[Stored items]
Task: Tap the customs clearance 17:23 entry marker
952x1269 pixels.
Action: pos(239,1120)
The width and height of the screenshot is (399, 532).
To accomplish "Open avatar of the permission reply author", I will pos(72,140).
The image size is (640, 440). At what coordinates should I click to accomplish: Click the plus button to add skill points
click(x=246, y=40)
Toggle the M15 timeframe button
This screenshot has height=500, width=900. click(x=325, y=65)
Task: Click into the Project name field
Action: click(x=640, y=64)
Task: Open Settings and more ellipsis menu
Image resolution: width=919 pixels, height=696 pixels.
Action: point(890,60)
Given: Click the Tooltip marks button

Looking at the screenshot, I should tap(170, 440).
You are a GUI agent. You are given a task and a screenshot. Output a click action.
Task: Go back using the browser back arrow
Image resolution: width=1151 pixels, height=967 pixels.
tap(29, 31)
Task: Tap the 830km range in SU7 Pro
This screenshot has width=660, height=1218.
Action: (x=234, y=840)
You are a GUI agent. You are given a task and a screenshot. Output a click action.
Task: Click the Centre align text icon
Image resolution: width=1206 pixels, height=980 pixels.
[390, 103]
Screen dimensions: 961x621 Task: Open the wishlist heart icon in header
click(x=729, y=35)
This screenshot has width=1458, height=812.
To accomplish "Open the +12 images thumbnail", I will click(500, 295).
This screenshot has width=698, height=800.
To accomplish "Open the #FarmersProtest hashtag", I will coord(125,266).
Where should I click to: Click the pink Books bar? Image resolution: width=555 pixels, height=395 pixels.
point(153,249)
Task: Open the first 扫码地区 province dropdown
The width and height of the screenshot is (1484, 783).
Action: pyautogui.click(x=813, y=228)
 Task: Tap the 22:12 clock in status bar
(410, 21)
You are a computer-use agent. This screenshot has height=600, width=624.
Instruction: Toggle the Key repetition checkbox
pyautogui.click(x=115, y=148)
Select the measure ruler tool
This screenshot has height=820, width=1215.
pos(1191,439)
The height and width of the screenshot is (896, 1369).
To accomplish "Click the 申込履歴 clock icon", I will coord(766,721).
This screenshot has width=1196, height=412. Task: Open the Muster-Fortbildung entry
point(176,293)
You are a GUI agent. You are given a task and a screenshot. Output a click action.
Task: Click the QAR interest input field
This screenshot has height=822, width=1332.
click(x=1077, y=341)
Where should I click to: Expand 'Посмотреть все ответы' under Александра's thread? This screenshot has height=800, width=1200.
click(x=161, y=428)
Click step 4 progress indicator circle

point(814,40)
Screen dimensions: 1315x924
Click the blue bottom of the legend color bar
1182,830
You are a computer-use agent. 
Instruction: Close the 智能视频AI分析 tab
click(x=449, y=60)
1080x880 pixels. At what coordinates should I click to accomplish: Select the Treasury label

Problem requirements. Look above for the line containing "Click step 4 progress indicator circle". From there to the final line of the entries, repeat every line exactly.

Expected output.
Click step 4 progress indicator circle

point(814,40)
Screen dimensions: 1315x924
Click the blue bottom of the legend color bar
1182,830
You are a computer-use agent. 
Instruction: Close the 智能视频AI分析 tab
click(x=449, y=60)
1080x880 pixels. At what coordinates should I click to accomplish: Select the Treasury label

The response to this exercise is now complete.